Markets are pricing a materially higher risk premium into energy and shipping corridors that can persist for weeks if the Strait of Hormuz stays contested. Integrated majors like CVX will see immediate EBITDA upside from higher hydrocarbon realizations, but they also anchor large cap defensiveness and slower margin pass-through compared with independents — expect volatility in relative performance as refining cracks and transport bottlenecks reprice. Second‑order winners include fertilizer and crop-input producers (their revenue shocks lag oil by 1–3 months), tanker owners benefiting from a surge in spot freight and storage economics, and defense/insurance lines that reprice regionally specific risk; losers are airlines, trade‑dependent manufacturers and countries with heavy food import bills where margin compression shows up over quarters.

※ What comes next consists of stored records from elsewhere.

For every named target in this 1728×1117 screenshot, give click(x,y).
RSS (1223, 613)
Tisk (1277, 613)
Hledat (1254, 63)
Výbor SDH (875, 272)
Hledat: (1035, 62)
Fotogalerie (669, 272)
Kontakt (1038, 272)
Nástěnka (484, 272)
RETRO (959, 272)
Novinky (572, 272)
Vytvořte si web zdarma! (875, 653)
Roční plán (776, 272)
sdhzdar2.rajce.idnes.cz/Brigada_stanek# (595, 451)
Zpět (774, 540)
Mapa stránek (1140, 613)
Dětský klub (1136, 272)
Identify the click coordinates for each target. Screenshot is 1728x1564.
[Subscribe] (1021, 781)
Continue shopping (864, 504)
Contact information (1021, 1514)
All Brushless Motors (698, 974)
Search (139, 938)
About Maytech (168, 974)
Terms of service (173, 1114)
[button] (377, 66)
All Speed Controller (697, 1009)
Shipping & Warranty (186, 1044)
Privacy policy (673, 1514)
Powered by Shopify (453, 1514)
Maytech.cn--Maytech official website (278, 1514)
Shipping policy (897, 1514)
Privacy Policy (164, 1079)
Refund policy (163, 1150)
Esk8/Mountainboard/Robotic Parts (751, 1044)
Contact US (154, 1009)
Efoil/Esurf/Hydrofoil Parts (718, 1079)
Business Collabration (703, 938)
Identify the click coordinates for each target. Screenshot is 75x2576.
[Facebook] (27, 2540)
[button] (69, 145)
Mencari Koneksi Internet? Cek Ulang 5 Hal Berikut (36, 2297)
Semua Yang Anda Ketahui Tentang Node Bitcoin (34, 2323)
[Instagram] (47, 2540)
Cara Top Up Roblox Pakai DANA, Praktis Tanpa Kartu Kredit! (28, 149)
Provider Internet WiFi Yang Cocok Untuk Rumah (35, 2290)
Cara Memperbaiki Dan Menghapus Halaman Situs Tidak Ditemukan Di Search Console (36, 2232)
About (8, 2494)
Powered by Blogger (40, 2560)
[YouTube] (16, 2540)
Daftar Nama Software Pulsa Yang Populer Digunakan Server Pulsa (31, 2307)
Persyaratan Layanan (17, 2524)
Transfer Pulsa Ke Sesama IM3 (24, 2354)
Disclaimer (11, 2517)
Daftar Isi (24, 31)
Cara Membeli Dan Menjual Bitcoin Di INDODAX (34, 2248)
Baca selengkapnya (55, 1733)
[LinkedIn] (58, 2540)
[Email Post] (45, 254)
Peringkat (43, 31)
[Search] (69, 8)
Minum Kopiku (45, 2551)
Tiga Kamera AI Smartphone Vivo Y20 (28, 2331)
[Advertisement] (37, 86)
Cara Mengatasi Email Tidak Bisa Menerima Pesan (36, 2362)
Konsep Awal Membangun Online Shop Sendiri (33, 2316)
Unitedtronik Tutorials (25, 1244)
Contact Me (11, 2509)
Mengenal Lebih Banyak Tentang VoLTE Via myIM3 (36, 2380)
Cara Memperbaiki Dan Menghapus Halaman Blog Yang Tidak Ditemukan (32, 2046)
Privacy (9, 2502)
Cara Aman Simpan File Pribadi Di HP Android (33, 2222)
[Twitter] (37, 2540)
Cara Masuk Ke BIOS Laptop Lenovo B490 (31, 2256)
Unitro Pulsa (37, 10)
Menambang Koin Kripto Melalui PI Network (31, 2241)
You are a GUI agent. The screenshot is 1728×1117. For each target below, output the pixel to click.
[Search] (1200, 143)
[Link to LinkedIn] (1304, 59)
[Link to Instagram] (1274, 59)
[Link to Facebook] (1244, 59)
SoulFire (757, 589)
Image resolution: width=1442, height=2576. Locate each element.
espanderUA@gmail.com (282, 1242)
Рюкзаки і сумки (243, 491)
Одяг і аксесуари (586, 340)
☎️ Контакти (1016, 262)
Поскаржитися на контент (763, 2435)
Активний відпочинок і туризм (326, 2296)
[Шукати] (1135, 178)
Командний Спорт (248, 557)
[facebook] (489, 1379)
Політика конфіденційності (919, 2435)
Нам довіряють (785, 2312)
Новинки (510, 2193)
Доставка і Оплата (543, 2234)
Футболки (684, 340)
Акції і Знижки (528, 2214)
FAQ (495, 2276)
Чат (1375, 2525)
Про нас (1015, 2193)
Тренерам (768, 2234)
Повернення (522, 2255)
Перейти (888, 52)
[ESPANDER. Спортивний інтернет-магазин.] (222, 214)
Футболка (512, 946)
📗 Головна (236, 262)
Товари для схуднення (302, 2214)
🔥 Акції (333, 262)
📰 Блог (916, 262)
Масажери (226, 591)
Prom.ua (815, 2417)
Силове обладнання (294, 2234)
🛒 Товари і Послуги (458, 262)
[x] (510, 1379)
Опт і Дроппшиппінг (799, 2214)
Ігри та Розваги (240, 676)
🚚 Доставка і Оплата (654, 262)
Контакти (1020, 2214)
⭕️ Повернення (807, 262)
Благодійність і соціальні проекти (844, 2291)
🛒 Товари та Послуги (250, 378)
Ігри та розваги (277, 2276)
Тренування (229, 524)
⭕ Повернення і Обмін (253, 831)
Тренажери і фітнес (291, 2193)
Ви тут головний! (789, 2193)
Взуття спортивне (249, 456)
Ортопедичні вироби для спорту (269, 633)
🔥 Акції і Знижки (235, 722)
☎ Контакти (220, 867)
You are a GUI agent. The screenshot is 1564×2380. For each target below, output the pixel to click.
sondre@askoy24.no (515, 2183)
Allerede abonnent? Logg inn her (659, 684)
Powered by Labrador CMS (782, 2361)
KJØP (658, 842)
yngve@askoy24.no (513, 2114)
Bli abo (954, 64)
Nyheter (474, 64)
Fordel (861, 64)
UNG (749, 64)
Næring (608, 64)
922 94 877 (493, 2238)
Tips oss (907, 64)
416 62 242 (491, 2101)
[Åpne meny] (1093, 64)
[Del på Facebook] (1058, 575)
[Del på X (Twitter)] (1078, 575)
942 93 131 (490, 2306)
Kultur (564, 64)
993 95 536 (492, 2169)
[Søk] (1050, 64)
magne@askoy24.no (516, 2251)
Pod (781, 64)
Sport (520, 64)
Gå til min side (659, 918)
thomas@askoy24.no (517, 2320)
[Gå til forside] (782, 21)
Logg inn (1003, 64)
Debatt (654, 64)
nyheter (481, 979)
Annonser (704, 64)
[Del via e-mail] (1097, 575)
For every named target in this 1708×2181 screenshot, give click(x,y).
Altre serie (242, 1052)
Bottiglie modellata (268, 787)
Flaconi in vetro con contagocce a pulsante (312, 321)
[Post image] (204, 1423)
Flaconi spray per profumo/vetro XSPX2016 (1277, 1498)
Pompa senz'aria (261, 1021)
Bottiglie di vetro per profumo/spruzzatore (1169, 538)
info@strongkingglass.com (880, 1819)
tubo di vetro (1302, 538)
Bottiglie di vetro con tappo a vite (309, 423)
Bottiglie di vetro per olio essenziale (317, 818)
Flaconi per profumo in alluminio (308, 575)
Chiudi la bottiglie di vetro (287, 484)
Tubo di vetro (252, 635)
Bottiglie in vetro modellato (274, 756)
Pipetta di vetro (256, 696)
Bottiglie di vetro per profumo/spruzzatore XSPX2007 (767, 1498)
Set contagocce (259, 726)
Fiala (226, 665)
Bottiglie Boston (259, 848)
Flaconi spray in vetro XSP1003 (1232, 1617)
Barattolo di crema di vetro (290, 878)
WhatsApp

Near term (days–weeks) the largest market moves will be driven by headlines and shipping insurance flows; medium term (3–12 months) by supply disruptions, SPR releases and crop/fertilizer demand destruction. Catalyst pathway that would reverse the move: credible diplomatic progress or a multinational escort coalition reopening Hormuz (fastest reversal, 1–4 weeks) or coordinated SPR and commercial release dampening oil to pre‑spike levels (4–12 weeks). Tail risks include targeted strikes on energy infrastructure that push Brent toward $120–140 for a sustained period, and a prolonged fertilizer shock that amplifies real‑economy political responses over 6–12 months.